The Rastaman kept muttering, with the volume of his voice ebbing and flowing, spiked with increasing profanity — “WHERE’S THE GODDAMN BOB MARLEY RECORDS?!. CRAZY FUCKIN’ EDDIE. DO YOU KNOW WHO BOB MARLEY WAS?!”

A storm was brewing, drawing more attention from the guy at the register, who now came over to “help,” but was showing no respect. It was clear he just wanted the guy to pipe down. This encouraged the man to launch into a speech reminiscent of Marcus Garvey, if not in eloquence, at least in content, passion, and accent. He was schooling the record store clerk and all of us within earshot of the importance of Bob Marley, as the clerk was trying, ever more forcefully, to guide him out of the store. I just kept my head down and watched out of the corner of my eye.

The guy left the store quickly, helped along by the clerk and maybe another store employee, but I could see him through the glass front door of the shop, as he went into the front seat of his cab. I was going to try to leave, but I had no time to before that guy reached in and grabbed a machete. I am not exaggerating; it was a long silver machete that caught the glint of the sun as he started back to the door, politely pausing at the curb to let someone pass between him and the store on the sidewalk. He then marched into the store wielding the blade aloft. He had barely gotten a few more words out when three or four guys in suits ran in from room in the back of the store and speedily tackled and restrained him, remarkably with no one getting cut. The police were there in minutes to take him away, still yelling a political line or two, with Bob Marley serving as the hero for the oppressed.
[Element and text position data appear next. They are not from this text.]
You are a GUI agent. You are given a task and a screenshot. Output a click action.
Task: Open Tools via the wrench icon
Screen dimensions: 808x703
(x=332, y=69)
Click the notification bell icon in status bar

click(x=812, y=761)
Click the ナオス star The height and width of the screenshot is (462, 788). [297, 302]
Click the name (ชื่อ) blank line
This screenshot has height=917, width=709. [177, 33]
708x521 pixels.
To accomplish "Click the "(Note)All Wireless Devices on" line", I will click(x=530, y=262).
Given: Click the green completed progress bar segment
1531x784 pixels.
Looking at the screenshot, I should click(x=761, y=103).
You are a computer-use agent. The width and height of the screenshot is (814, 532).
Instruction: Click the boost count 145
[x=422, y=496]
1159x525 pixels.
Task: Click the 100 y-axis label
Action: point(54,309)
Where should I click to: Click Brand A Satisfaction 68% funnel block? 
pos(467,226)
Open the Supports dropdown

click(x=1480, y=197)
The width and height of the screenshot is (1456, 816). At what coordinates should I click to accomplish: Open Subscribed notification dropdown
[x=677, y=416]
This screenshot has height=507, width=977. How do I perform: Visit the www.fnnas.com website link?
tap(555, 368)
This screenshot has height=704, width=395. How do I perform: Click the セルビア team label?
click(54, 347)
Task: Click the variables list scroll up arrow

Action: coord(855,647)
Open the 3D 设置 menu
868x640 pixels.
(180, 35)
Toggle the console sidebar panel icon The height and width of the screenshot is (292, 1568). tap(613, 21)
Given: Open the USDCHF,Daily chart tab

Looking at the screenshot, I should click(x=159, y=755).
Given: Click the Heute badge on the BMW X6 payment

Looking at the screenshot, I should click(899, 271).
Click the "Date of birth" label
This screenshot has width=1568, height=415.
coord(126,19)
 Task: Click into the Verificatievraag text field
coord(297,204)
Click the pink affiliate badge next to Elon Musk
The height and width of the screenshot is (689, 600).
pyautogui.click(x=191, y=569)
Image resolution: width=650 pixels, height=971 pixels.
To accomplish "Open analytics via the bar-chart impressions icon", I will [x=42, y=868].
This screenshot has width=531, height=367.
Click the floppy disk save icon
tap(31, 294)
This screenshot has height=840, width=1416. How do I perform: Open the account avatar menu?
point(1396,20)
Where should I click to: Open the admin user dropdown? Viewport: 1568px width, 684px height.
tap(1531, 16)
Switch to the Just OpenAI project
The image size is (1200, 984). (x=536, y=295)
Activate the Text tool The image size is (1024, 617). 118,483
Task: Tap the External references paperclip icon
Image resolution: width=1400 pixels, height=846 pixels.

I have no idea who these guys were, but they seemed like a private security force. And the swiftness with which they brought down the rasta cab driver seemed to indicate that they had been watching him for a while, or were even tipped off. But the man’s behavior had been erratic and unpredictable, even looking back with my adult hindsight. They had not shown themselves while the guy was getting loud, only when he came back with the machete. He had probably come in on prior occasions and voiced his frustration. Perhaps he was targeting this particular Crazy Eddie store for political purposes, but it did not seem that way. He was genuinely miffed that the lack of Marley inventory indicated some lack of respect.

For all I know, perhaps it did. I’ll say this, though, it was my first visceral experience with the political power of pop music and the deep emotions it could stir. I had grown up with the music of the 1960s, Woodstock, Dylan, the Beatles, Gimme Shelter, etc. as a given. But for most of the 1970s, music had mostly slipped back into a non-political role, entertainment. Even DEVO, the Ramones, and the B-52s were mostly about fun. Of course, that all started to change. I remember the news of Syd Vicious dying in New York. I had started to hear about the Clash, and I enjoyed the little bits of reggae I heard. But I had not yet started to understand the socio-political forces that were making an impact on the new music of the late 1970s/early ’80s. This incident did not make me think it was just some isolated crazy man in Crazy Eddie’s in crazy New York City. I felt absolutely stirred by the guy and thought about him every time I heard Bob Marley. I had no idea what Jamaica was about. And I started to understand more of what the Clash were about.

I went back to meet my mother and uncle at the restaurant. I am sure I told them why it had taken me so long to get back. I had been record shopping.